Azure Virtual Desktop using external identities part 1

calendar Oct 20, 2025 · 4 min read · Azure Journey IaC Infrastructure Best Practices Templates Bicep Update External Identities Azure Virtual Desktop Powershell  ·
Share on: linkedin copy

External Identities in preview for Azure Virtual Desktop.

Finally! A long-awaited wish has come true: External Identities can now be used in your organization to log in to Azure Virtual Desktop.

It seemed so simple, invite a guest user or create a link with another organization, and they would be able to log in to my Azure Virtual Desktop. However, in practice, this was not possible until last week. Why is this option so desirable? Simple, sometimes it is useful to allow suppliers, B2B partners, or customers to log in to your environment without first having to enter them into your own Entra ID.

Current limitations when using External Identities.

But are there limitations? Yes! but regardless of these limitations, it is a step in the right direction. The limitations are:

  • FSLogix: Not supported; external users get a new profile each time they connect, there are ways to work around it will let you know in part 2.
  • Intune policies: User-based policies don’t apply only device-based ones do.
  • Availability: only available in the Azure Public cloud.
  • Cross-cloud invites: Only supports users from the commercial Azure cloud or registered identity providers.
  • Token protection: Limited support for external identities.
  • Kerberos/NTLM: On-premises authentication using these protocols isn’t supported.
  • Entra joined: Can only be used with Entra joined session hosts.

Apart from these limits discussed in the Microsoft documentation, there are a few more in practice that are not described, but the functionality is in preview for a reason.

  • The cloud app cannot be used. You will need to log in with a rewrite URL in the browser when you have been added and want to log in as a guest user, in part 2 I will let you see some examples how to configure this.

What are the requirements.

Below is a summary taken from Microsoft documentation.
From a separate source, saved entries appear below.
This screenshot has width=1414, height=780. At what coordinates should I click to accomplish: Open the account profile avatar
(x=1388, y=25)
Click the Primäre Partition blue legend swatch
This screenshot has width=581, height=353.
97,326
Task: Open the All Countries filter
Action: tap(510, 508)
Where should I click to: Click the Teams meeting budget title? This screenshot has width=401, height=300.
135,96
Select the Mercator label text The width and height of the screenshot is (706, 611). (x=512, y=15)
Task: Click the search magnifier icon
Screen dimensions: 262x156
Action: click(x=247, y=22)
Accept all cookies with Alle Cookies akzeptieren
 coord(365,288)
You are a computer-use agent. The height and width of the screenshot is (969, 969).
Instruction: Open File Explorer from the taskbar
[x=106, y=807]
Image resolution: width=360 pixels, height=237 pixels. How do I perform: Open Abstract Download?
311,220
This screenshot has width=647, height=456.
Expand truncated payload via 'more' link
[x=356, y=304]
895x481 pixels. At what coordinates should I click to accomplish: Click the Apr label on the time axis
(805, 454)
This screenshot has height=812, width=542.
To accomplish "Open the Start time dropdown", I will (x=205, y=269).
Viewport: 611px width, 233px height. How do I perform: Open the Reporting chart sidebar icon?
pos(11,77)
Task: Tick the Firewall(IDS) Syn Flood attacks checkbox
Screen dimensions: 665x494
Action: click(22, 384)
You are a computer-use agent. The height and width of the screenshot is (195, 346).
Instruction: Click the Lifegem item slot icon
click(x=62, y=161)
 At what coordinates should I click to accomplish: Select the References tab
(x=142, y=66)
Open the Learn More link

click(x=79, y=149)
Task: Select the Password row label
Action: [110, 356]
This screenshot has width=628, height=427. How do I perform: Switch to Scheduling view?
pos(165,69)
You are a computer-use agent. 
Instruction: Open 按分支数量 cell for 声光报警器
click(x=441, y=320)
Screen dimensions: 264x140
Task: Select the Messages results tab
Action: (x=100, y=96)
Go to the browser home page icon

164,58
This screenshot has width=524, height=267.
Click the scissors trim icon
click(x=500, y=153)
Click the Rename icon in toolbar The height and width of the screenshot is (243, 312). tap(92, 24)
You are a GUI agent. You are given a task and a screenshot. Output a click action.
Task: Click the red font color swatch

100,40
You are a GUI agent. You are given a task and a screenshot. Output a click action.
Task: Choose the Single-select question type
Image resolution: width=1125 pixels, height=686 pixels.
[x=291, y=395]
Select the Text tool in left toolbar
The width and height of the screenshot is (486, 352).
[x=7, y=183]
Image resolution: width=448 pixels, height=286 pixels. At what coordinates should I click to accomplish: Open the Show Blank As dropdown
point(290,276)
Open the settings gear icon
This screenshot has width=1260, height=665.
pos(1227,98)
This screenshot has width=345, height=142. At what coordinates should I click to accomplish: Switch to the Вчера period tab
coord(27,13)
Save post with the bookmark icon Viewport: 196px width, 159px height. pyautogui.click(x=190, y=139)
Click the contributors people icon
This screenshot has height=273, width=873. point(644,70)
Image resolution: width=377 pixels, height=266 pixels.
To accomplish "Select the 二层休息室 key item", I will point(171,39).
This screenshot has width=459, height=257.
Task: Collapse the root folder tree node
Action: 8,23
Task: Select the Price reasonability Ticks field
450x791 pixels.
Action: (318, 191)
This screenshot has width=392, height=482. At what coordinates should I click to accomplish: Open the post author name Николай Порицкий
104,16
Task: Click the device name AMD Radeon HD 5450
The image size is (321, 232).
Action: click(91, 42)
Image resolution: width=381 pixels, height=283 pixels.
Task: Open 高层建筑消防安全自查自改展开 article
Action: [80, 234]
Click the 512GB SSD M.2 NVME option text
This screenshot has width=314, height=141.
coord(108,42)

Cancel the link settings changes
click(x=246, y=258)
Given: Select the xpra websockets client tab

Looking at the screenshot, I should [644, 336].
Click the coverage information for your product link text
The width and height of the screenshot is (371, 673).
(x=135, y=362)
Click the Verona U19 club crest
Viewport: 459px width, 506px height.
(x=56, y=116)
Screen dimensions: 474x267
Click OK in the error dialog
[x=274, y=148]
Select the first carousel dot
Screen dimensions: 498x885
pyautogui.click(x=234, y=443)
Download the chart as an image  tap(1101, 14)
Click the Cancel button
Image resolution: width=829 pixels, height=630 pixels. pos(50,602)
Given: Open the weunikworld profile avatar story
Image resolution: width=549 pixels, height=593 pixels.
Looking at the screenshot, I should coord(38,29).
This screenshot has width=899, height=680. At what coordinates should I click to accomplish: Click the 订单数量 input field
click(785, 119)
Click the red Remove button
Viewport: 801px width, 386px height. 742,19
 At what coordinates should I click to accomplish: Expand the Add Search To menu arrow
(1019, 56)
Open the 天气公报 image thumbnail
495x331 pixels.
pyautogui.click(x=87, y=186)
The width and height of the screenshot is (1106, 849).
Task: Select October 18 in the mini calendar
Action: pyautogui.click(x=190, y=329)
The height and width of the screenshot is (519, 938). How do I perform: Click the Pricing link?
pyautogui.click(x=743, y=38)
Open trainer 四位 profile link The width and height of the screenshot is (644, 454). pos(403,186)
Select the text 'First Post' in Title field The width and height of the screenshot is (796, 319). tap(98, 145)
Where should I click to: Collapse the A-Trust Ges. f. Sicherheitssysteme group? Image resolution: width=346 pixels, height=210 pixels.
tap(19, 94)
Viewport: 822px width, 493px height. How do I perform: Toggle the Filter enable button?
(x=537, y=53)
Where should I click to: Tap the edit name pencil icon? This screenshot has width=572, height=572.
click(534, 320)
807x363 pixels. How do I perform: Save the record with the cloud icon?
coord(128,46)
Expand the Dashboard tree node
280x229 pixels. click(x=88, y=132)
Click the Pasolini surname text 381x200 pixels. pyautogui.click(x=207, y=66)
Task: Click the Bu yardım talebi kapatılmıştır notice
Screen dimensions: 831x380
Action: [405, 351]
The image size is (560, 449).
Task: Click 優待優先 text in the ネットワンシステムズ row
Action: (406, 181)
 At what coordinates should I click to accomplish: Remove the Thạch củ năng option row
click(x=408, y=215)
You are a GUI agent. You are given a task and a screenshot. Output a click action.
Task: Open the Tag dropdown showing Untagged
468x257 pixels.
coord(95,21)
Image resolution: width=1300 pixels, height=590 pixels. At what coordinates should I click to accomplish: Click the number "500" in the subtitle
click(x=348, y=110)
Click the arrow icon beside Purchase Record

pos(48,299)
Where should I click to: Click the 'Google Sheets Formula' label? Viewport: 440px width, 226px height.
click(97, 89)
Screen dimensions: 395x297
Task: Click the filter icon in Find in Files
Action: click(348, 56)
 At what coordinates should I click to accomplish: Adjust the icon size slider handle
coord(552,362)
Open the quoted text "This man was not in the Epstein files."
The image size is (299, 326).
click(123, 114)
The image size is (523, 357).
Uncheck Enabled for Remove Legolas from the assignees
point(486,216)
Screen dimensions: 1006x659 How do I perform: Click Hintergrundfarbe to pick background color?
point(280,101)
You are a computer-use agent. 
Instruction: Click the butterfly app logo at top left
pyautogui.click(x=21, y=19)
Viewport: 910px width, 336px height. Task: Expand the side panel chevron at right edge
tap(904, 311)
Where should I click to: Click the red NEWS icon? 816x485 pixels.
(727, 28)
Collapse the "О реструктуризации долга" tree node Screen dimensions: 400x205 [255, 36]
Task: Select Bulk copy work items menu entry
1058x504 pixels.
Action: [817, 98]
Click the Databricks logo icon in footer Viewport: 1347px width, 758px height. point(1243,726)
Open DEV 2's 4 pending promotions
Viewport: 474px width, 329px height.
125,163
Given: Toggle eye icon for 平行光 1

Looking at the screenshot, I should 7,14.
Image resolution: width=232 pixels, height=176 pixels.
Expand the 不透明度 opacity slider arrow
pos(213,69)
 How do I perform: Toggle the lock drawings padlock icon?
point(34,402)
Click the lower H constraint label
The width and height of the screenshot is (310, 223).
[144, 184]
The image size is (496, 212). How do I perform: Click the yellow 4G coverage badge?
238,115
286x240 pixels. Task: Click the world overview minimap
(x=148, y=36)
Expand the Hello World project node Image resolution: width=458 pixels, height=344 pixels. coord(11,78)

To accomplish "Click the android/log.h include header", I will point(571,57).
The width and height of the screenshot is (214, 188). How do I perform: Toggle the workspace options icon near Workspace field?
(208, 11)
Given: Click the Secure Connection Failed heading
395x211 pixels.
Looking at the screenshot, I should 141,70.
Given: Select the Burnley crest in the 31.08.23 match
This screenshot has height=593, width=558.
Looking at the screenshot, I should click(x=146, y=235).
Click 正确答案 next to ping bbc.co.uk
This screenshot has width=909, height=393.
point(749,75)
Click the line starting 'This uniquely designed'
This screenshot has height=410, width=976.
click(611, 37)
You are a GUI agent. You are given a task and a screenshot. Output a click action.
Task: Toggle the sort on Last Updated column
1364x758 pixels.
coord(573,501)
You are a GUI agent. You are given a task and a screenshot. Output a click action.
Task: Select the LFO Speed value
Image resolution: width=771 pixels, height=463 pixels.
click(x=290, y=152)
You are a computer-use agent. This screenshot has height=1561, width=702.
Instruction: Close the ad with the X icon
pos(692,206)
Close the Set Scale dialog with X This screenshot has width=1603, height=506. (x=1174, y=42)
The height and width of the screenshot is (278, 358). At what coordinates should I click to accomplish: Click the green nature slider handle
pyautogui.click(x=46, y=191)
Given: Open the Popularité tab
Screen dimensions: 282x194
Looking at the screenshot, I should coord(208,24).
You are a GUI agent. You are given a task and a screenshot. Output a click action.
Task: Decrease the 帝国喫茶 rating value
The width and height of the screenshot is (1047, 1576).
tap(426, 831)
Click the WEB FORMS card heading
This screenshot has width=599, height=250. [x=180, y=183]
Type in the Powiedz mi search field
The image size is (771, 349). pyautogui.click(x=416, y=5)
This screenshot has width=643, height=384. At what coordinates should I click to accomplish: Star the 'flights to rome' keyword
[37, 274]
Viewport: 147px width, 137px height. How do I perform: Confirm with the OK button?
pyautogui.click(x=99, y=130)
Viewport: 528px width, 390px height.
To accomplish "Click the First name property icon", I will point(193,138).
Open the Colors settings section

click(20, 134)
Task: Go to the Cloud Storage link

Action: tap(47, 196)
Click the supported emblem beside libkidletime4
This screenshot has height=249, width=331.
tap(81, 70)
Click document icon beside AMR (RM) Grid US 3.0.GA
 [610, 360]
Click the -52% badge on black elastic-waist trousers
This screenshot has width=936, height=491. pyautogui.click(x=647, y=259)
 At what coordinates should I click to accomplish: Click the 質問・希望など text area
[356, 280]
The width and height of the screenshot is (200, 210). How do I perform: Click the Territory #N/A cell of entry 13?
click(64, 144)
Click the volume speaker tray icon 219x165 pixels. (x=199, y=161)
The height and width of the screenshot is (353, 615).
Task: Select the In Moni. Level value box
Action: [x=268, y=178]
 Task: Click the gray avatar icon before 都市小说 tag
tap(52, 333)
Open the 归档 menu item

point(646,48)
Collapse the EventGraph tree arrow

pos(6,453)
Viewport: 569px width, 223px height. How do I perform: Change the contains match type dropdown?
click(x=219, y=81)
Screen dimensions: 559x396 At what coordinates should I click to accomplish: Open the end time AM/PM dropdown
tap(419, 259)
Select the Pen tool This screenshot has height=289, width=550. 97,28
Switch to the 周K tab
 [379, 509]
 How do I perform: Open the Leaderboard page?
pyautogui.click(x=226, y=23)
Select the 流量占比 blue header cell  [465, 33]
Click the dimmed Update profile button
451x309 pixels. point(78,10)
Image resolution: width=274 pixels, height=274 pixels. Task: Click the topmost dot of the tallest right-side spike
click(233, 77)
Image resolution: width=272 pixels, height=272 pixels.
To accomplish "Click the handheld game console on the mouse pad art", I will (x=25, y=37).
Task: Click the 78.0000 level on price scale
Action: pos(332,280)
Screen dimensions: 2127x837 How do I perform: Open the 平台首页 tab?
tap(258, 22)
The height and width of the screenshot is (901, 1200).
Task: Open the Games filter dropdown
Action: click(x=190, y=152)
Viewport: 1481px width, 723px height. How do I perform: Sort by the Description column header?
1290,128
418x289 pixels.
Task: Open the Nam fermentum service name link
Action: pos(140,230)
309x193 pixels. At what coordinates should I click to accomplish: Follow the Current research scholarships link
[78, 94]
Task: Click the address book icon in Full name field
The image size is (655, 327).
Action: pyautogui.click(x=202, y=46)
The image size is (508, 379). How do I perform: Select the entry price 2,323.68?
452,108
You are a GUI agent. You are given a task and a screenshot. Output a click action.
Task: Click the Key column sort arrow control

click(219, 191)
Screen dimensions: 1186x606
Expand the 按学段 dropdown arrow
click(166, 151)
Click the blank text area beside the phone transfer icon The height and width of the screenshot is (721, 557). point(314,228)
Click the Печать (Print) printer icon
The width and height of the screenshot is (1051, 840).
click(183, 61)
  • Session host operating system: The session host must be running Windows 11 Enterprise versions 24H2.
  • Cumulative Updates for Windows 11 (KB5065789) or later installed.
  • Session host join type: The session host must be Entra joined.
  • Single sign-on: Single sign-on must be configured for the host pool.
  • Windows App client: The external identity must connect from the Windows App on Windows or a web browser.

However, I can say with certainty that the Windows App is not working at the moment when you test it. This is probably because the Windows App cannot handle the other organisation and therefore cannot apply a rewrite.

As im writing this article Microsoft is publishing a fix for this bug, you need to change a registry key to use the "Windows App"

Also, because these are Entra joined hosts, you will need to apply a different configuration to the Azure Virtual Desktop session host, such as user rights and roles for ‘Virtual Machine login’ and ‘Desktop Virtualisation User’.

As I was saying earlier, I will show you in part 2 how to do this.

What about licensing?

If you're deploying Azure Virtual Desktop for use with external identities, there may be special considerations for how you license Azure Virtual Desktop and other products and services from Microsoft.

Anyone who connects to Azure Virtual Desktop (or any other Microsoft Online Service) needs to have a valid license, unless the service’s terms specifically say otherwise. This also applies to external collaborators, like contractors or partners.

If an external user already has a license in their own organization, that license usually doesn’t cover access to resources in your tenant. Because of that, it’s best to assign them the same type of license you use for your internal users, directly to their guest account in your Entra ID tenant. This ensures they can access AVD and other services without running into permission or compliance issues.

ProductRecommendation for licensing B2B collaborators
Azure Virtual DesktopPurchase and assign any license for internal business purposes from the Eligible licenses to use Azure Virtual Desktop table.

Example: A Microsoft 365 E3 license you've assigned to an external collaborator grants Azure Virtual Desktop access rights within your tenant.

More information can be found in the Microsoft Docs.

Conclusion.

In part 1, we described the advantages and disadvantages of this new preview feature. We also explained which licences need to be used for this. In part 2, we will move on to the technical details and how you can set this up to create a usable test.